Of course, Jefferson was a realist and in writing the Declaration of Independence knew that changes would occur.  He knew that the natural tendency for humans is to use power to dominate other humans and the only way to prevent that was through knowledge and the use of checks and balances throughout government to prevent that concentration of power:

“Experience hath shewn, that even under the best forms (of government) those entrusted with power have, in time, and by slow operations, perverted it into tyranny”

However, he had faith that the people could prevent that from happening if only they remain attentive to what was happening in government and kept the ideals of the founding fathers alive.

 “If once the people become inattentive to the public affairs, you and I, and Congress and Assemblies, Judges and Governors, shall all become wolves. It seems to be the law of our general nature, in spite of individual exceptions.”

In fact, he had faith that no matter what happened, the people, as long as they are well informed, would eventually right any abuses of power in the government as shown in this quote:

“Whenever the people are well informed, they can be trusted with their own government; that whenever things get so far wrong as to attract their notice, they may be relied on to set them to rights.”

Are you well informed?  This is an election year.  Do you just listen to the political ads on the TV where each candidate criticizes the integrity of the other?  To that, Jefferson might say:

“He who knows nothing is closer to the truth than he whose mind is filled with falsehoods and errors”

This process is nothing new and if you think the mud slinging is bad now, go back and read the Federalist papers.  Nevertheless, perhaps the main difference between politics of Jefferson’s day and today is that the Jefferson politics were not about making a name for themselves.  In fact, Jefferson never took it personally.

“I never considered a difference of opinion in politics, in religion, in philosophy, as cause for withdrawing from a friend.”

These unique Americans were idealists in some ways with a passion for the country they created.  Passion is not necessarily a bad thing when directed toward achieving higher goals.  In fact, I would suggest that a politician without passion for his beliefs has no beliefs at all and will readily change his or her position to match the political winds of their electing public.
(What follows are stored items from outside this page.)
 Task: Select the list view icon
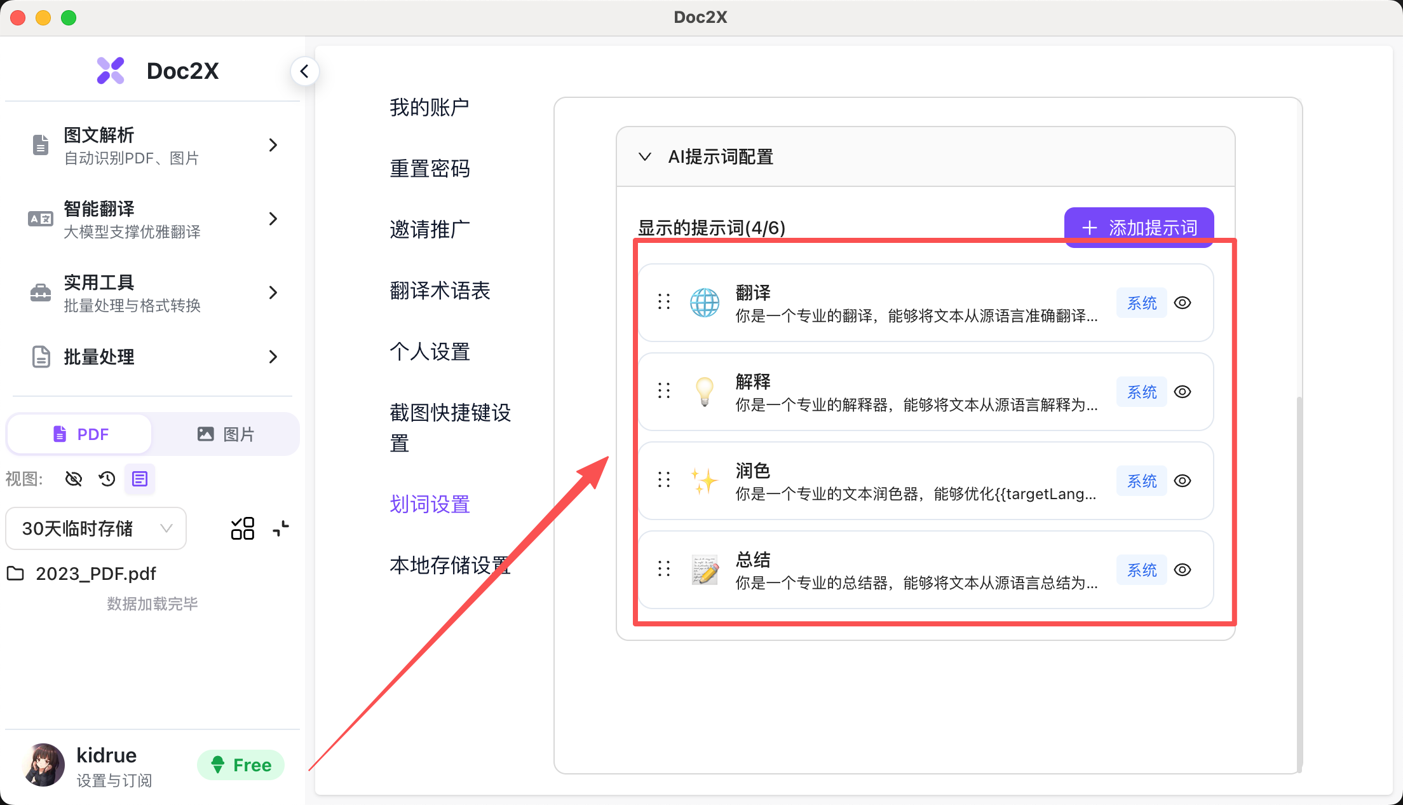(140, 479)
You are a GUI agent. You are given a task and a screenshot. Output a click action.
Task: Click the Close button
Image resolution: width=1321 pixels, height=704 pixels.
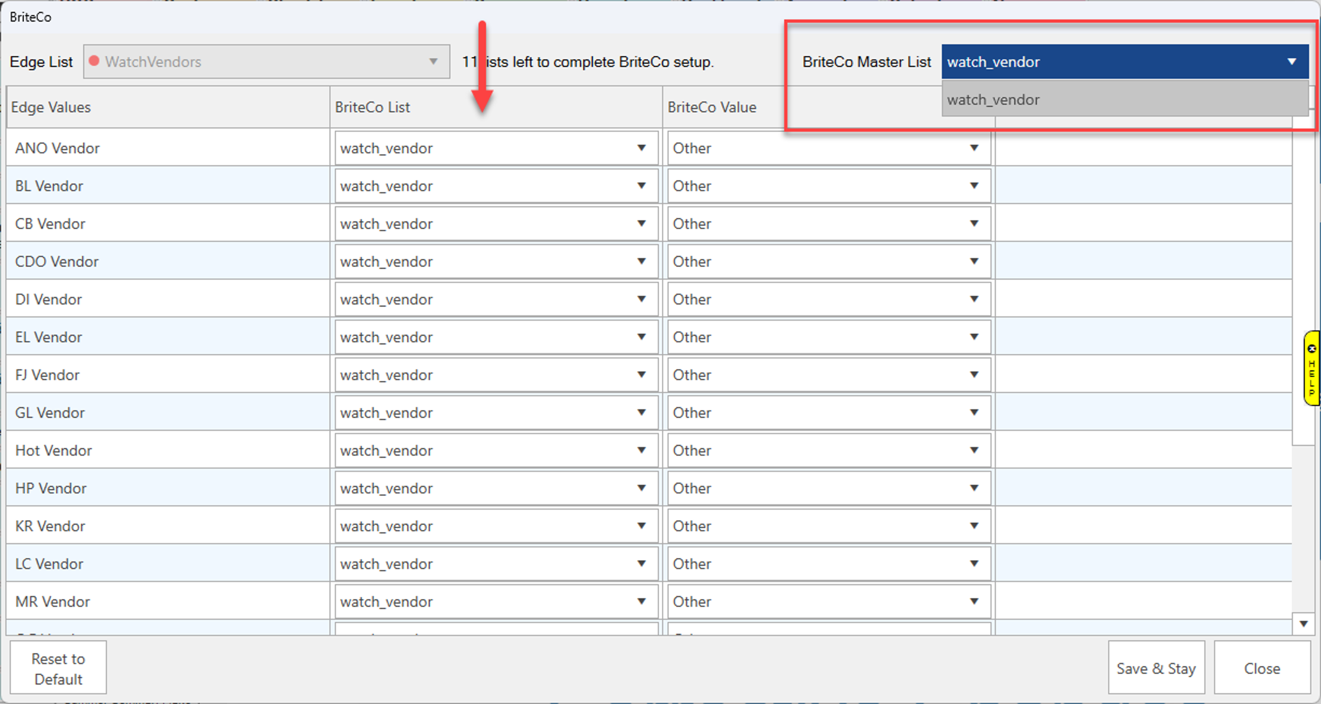pyautogui.click(x=1262, y=668)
Few people today understand what the original founding fathers really stood for.  So with tomorrow being the anniversary of the 4th of July especially this year being an election year, it might be a good time to reflect on what Jefferson and his colleagues believed in and whether any of the current politicians come close to representing that ideal.  Even Bill Clinton once said of Thomas Jefferson:

“If Thomas Jefferson were alive today, I would appoint him secretary of state, and then Al Gore and I would resign so he could become president.

Happy 4th of July and remember to think WWJD.